Lafız yönünden Kur'an'da fesahat bulunduğu mütevatirdir ve hep böyledir. İnsan sözü ise böyle değildir. Çünkü insan sözünden oluşan bir ifadede bir bölümde fasih, düzgün tatlı bir kısım görürsün.
Ama sözü bu minval üzere tamamlamak neredeyse gerçekleşmez. Mutlaka arada fesahat düzeyinde eksiklik meydana gelir. Bir kaside layık olduğu şekilde fesahat düzeni içerisinde olurken, bir diğeri böyle olmaz.
Mana yönünden İse şöyle bir durum vardır. Kur'an (lafızların)ın manaları çok olmada, tekrar özelliklerine sahip olmakta, durumun gereğine göre amacına ulaşmakta ve amacını korumakta zirvedir. Bu özelliklere sahip olmanın yanında anlamlarda ihlal, zıddiyet ve çelişki yoktur. Bu, öyle bir düzeydedir ki beşerin ona yaklaşmasına bir yol yoktur. Bunun içindir ki İslamın ilk yıllarında belagat ve fesahatin zirvesinde olan Araplar Kur'an'ı işitince ona karşı çıka­mamıştır. Onlar Kur'an'ın bir yönünün dikkate alınmamasını ortaya koymak ve ona karşı çıkmak hususunda çok hırslı olmalarına rağmen, Allah'ın yapamayacaklarını bildirdiği Kur'an'ın icaz'ından hiçbir şeyi değiştirememişlerdir. Daha sonra Müslüman olup Kur'­an'ın manalarını görüp, ilginç kelimeler üzerinde düşündükleri zaman, araştırmaları onların basiretini ve Kur'an'da tutarsızlık ve çelişki olmadığı düşüncesini artırmıştır. Bu hususta (tereddüde düşenler olduğuna dair) nakledilenler azdır. Üstelik bunlar ya doğru­yu arayıp neticede ona kavuşanlardır veya yolunu sağlamlaştıranlardır.
Sahih olarak nakledildiğine göre Sehl b. Huneyf, Sıffiyn'de hakemler hükmünü verdiği gün şöyle dedi:

Ey insanlar! Görüşü­nüzün doğru olup olmadığını kontrol edin. Biz Ebû Cendel günü Hz. Peygamberle birlikte iken şayet gücümüz Peygamberi reddetmeye yetseydi mutlaka reddederdik. Allah'a yemin ederim ki Müslüman olduğumuzdan beri kılıçlarımızı bizi sonu felaket olacak bir iş için omzumuzdan indirmedik. Ama bu davranışımız bizi hep iyi bir sona götürdü,"

*Sağlanan Veriler*:
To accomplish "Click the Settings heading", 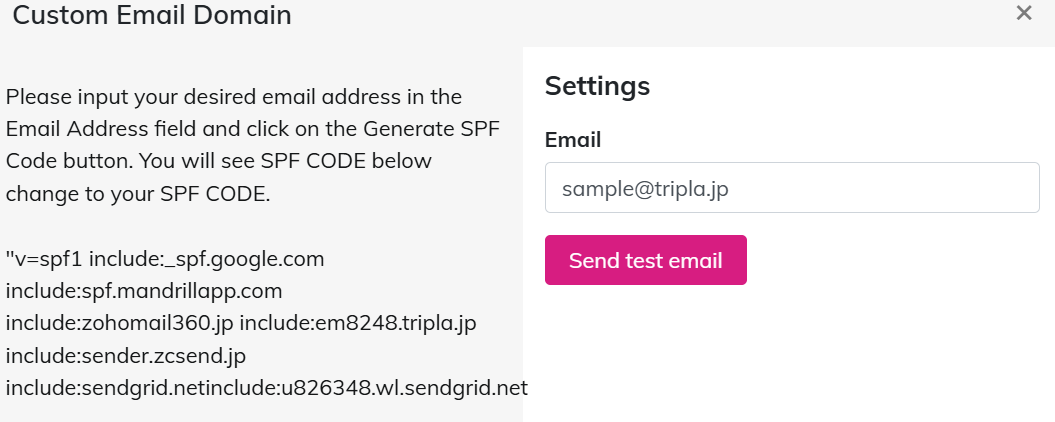I will pos(597,86).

*Alıştırmalar*:
1. Kur'an'ın fesahati üzerine metinde Kur'an'ın anlamlarında bulunmadığı söylenen şeyleri sırala.
2. Lütfen Kur'an'ın fesahati üzerine metni son cümlesinden sonra devam ettir.

*Görevlerin Cevapları*:
1. İhlal, zıddiyet, çelişki

2.
Bu hadisi meselemizde tanık olarak ele alan kimse iki husus bulacaktır:
Birincisi: "Görüşünüzün doğru olup olmadığını kontrol edin." sözüdür. Çünkü açıkça belli olan durum ile çelişkiye düşmek, çoğun­lukla başvurulacak durumda olmayan bir esasa dayanır.
İkincisi: "Müslüman olduğumuzdan beri kılıçlarımızı...." cüm­lesidir. Bu cümle üzerinde durmakta olduğumuz konunun en ince noktasıdır. Bunun manası şudur: Allah'ın dininde olup da onların kişisel görüşlerine ters gelen her şey haktır/gerçektir. Allah'ın dinine ters gelen bu kişisel görüşün yanlış olduğu zamanla ortaya çıkacak­tır. Bu kişisel görüş arızi/gelip geçici bir şüphedir. İltifat edilmemesi/ önemsenmemesi gereken bir problemdir. Hatta ona tereddütle bakmalı, dinde olana itimat etmelidir. Çünkü dinin bildirdiği hususbugün açıkça ortaya çıkmazsa, yarın ortaya çıkacaktır. Eğer dinin bildirdiği o husus sonsuza kadar açıkça anlaşılamazsa da bir problem yoktur. Çünkü tereddütlü davranarak kişisel görüşüne uymayan kimse (bu davranışı ile) sağlam bir kulpa yapışmıştır.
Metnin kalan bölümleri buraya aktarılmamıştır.